No. It doesn't balance spellcasting in any edition of D&D, including editions where they kind of expected you to track spell components.
Ammunition
quantity and availability can balance some weapons. Think of the more powerful weapons in run-and-gun FPS shooters. But the tedium of tracking ammunition? That just makes people want to play a
different game.
For example, if an effect could revive the dead, but only after at least 30 full moons has passed since the last usage otherwise it destroys itself, would this be a bad way of balancing this?
Seems not great to me. If the campaign is shorter than 30 full moons, then this is an unrestricted ability. A 5e D&D character can go from level 1 to level 20 in a few weeks of adventuring days.
But assuming that time scale problem is resolved, there also isn't a penalty for failure to track time correctly, or really any way for the DM to verify that the timekeeping is correct except to
also do the tedious task. Counterintuitively, the player is rewarded for
not tracking this correctly. If they get it wrong and go over, then their ability lasts longer or the DM has to police it.

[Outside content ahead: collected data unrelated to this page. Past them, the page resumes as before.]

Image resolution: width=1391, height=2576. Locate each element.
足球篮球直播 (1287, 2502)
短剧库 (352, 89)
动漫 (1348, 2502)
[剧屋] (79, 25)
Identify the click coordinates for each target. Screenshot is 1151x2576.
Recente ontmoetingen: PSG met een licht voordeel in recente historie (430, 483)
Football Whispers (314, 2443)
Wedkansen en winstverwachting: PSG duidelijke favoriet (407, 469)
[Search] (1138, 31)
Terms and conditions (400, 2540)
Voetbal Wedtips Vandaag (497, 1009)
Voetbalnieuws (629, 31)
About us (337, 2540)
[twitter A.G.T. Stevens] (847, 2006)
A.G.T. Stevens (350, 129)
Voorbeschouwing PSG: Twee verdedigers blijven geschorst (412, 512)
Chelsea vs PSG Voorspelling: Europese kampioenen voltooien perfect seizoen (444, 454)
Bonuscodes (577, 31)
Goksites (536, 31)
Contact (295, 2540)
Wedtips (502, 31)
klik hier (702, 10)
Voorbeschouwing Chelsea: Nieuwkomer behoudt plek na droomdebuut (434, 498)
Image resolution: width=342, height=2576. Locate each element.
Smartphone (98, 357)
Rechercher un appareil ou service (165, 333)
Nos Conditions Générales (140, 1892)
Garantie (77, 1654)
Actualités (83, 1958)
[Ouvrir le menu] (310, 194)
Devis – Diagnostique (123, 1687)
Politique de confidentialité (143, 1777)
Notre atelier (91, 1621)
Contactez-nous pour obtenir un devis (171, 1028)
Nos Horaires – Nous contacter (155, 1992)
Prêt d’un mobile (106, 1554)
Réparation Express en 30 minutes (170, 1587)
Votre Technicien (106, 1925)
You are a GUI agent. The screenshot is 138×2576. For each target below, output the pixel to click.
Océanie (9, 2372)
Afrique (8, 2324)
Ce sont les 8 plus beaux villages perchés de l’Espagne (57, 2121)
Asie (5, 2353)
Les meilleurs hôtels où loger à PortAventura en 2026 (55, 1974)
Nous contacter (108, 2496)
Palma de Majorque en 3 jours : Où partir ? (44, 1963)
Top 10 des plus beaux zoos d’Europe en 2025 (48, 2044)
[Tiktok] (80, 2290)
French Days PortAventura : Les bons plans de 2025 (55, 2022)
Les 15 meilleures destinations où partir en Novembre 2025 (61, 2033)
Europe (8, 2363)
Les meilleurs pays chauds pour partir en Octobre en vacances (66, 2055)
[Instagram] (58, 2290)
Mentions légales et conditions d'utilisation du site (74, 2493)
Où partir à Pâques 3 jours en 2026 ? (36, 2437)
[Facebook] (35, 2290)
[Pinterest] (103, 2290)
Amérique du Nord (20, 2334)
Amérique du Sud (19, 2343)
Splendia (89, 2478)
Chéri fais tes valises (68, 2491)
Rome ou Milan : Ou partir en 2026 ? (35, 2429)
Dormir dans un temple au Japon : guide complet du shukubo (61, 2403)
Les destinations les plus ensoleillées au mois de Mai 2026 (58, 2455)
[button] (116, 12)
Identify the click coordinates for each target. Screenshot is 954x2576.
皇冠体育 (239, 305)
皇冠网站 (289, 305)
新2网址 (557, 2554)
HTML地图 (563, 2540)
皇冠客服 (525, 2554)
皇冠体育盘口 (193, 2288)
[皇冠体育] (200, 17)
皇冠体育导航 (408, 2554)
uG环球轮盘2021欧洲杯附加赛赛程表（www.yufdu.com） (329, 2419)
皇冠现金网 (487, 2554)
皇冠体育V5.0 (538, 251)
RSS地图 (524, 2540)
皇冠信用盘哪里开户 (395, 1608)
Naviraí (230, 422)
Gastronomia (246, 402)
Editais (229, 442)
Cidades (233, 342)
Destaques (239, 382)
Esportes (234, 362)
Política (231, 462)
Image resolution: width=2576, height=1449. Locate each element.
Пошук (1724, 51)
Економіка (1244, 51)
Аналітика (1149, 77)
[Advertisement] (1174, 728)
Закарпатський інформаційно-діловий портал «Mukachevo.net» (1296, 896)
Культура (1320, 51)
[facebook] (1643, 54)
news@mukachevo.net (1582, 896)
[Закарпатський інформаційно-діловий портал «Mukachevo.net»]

I would prefer an attrition model of sorts, because it's really easy to see that the player does it. It that can also encourage the controller to do something with the army or otherwise do something to maintain it. Say at the end of N days, the maximum HP of each undead creature is reduced by 1. A creature reduced to 0 hp turns to dust. An undead creature that feeds on an adequate amount of whatever it's preferred form of food is returned to maximum health, but begins deteriorating again. Other forms of healing might work, too, or staying in a crypt or out of direct sunlight might prevent deterioration.
That does still seem like a lot of bookkeeping, though, so I would just recalculate the total whenever more undead are added. If you've got 100 zombies at 12 hp, and add 30 more zombies at 22 hp, you total up the hp pool and redistribute, rounding down. You'll end up with 14 hp each for 130 zombies. If the results make every zombie weaker, well...
don't do that. Power slips away in numerous ways, and an inadequate attempt to bolster it simply doesn't help. Attrition is gonna attrit.
Now you've got an army of zombies, and you either keep restocking it, give them lots of brain food, or store them in a crypt where they're not much use to anybody except small-time adventurers looking for a quick level.